Using an electric mixer on medium speed, beat together the cheese and butter until fluffy, about 3 minutes. Reduce the mixer speed to low and mix in the salt, cayenne, black pepper, and garlic powder. Using a rubber spatula, stir in the flour ½ cup at a time, until the ingredients are well combined and a dough forms.
Turn the dough out onto a piece of parchment paper or plastic wrap and shape it into a 1-inch-diameter log. Twist the ends of the parchment or plastic wrap to seal. Refrigerate for 30 minutes.
Preheat oven to 375 degrees F. Line a baking sheet with parchment paper or a silicone baking mat.
Remove the dough from the refrigerator, unwrap, and place on a cutting board. Cut the log into ⅛-inch-thick slices and place ¼ inch apart on the prepared baking sheet.
Bake until light golden brown, about 15 minutes. Transfer the pan to a wire rack and allow the crackers to cool completely.

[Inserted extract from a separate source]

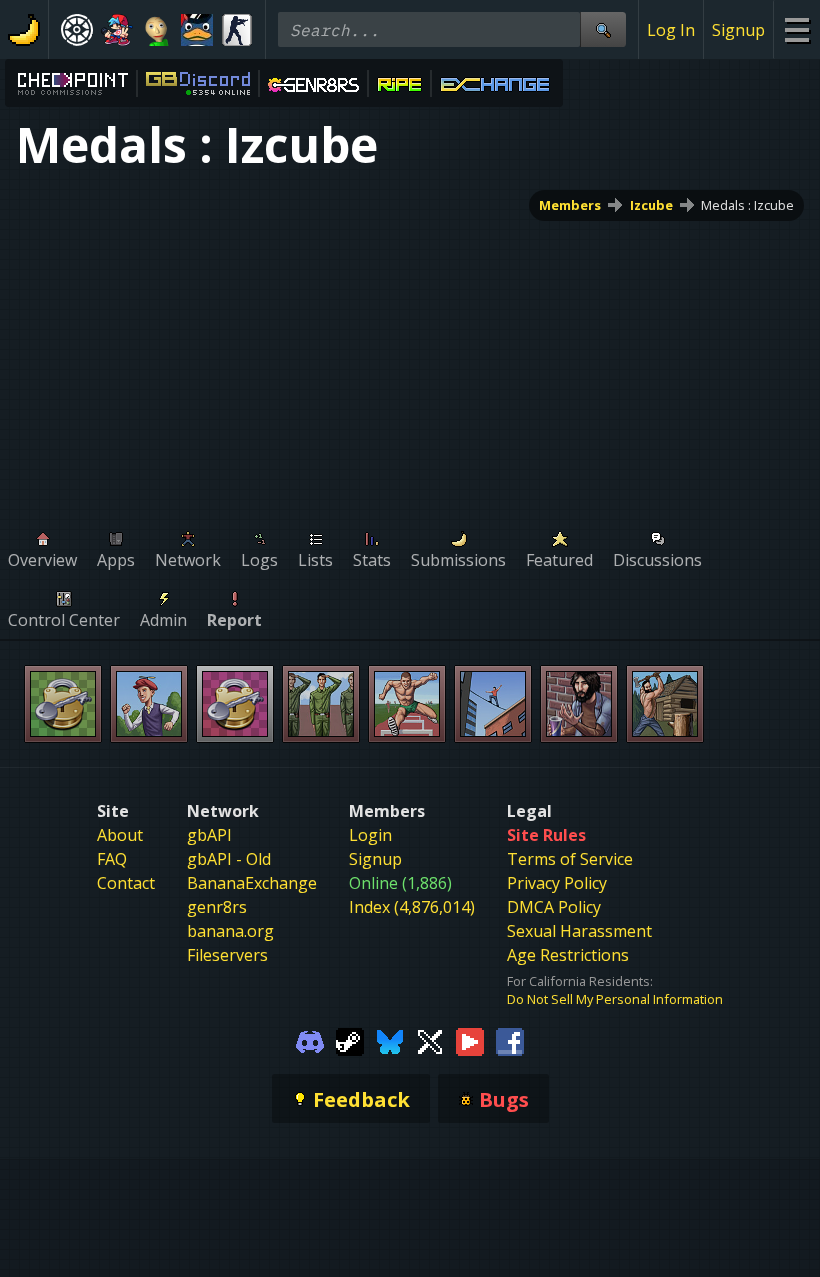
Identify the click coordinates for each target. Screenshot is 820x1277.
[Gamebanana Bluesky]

The crackers can be stored in an airtight container at room temperature for up to 1 week.
Notes
If the dough seems to stiff or dry, gradually add 1 to 2 tablespoons of ice water until it reaches the right consistency.
You can store the unbaked cracker dough in the refrigerator for up to 1 week before baking. It can also be stored in the freezer for up to 2 months - just place the wrapped dough in a resealable freezer bag.